‘World’s most ambitious HIV testing campaign’ launched

In a venture aimed at getting tomorrow’s leaders tested today, the Innovative Medicines of South Africa (Imsa) on Monday launched a university-based HIV counselling and testing (HCT) campaign called First Things First.

“First Things First aims to help South African students, as future leaders, to be responsible, get tested for HIV, know their status and commit to behaviour that will benefit themselves and their peers,” said Minister of Health Aaron Motsoaledi.

The campaign seeks to encourage university students to have their “first HIV test in the first weeks of first-year student life at university”, said Val Beaumont, executive director of Imsa.

The launch was held at the Wits University medical campus, and present to kick-start the campaign along with Motsoaledi were Deputy Minister of Higher Education and Training Hlengiwe Mkhize and Gauteng minister of health Ntomi Mekgwe.

“This is the most ambitious HIV testing campaign in the world, and aims to counsel and test 15-million South Africans for HIV by June 2011,” said Beaumont.


She said this campaign was aimed at South Africa’s first-year university students. “It is not just another campaign — it’s fresh and it is contemporary; we are confident that it will have a lasting behavioural legacy among students to do things differently.”

Enabling positive change within society
Motsoaledi said there are an estimated 5,7-million South Africans living with the HI virus, contributing 17% to the world’s population of people living with HIV.

“Knowing your status is not the only prevention strategy, but it is the most important intervention,” said Motsoaledi. “We chose to reach out to students as they are our future leaders who can enable positive change within society.

“The risk of HIV infection escalates when young people go out into the world,” he said.

Two-hundred-and-fifty staff from participating organisations have been trained to test students on an ongoing basis, “ensuring a lasting legacy of testing in tertiary institutions beyond the life of the campaign”, said Motsoaledi.

The initiative also has partners in the Foundation of Professional Development (FPD), the United States President’s Emergency Plan for Aids Relief, the South African National Aids Council, Higher Education South Africa, and the Higher Education HIV and Aids Programme.

Nearly 20 universities across South Africa have already joined this campaign .

Dr Gustaaf Wolvaardt of FPD said: “We are dealing with a group of people who are blissfully unaware of the dangers of risky sexual behaviour.” He added that the success of such a campaign would only be determined by the update of the campaign at a later stage.

Addressing fears and stigma
The objectives of the campaign are: to increase capacity and add to the sustainability of the HCT programmes at universities; to put valuable and appropriate information on HIV into a student context in video format and make it available to all who may need it; and to change behaviour through a pledge that those who have been tested will sign.

The pledge reads: “We, the class of 2011, pledge to know our status, to stop the HIV/Aids stigma and to contribute to the struggle against HIV/Aids.”

The 30-minute video, which is used as a pre-counselling DVD, tells about the sexual encounters of three students, and how they found themselves testing for the virus.

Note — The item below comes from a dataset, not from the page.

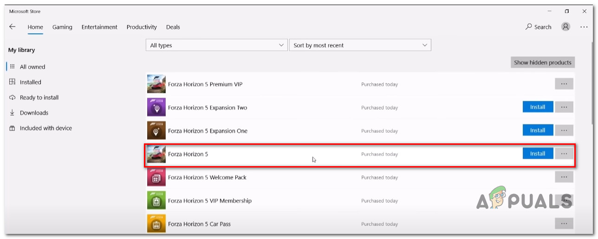Click the back arrow icon
This screenshot has width=598, height=239.
tap(13, 27)
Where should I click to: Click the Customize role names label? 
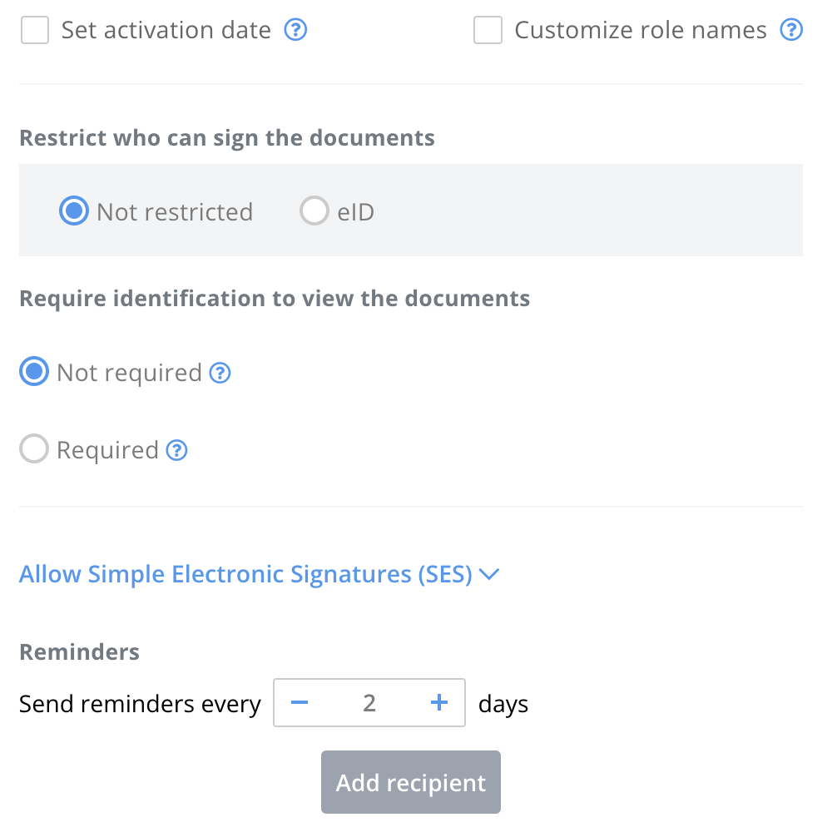tap(641, 30)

All the stories are different, yet the message and lessons behind each resonate with the life of a typical varsity student. The video is not only entertaining but it is informative and educative, while it also plays a role in addressing the fears and stigma around testing.

Beaumont said students who participated in the campaign and signed the pledge stood a chance to win a Toyota Yaris Zen, donated by Toyota.

“We think it is good to incentivise behavioural changes. The lasting prize, however, is a generation of future leaders in our communities who are true to themselves and their peers, who respect each other and lay the foundation stone for an HIV-free society.”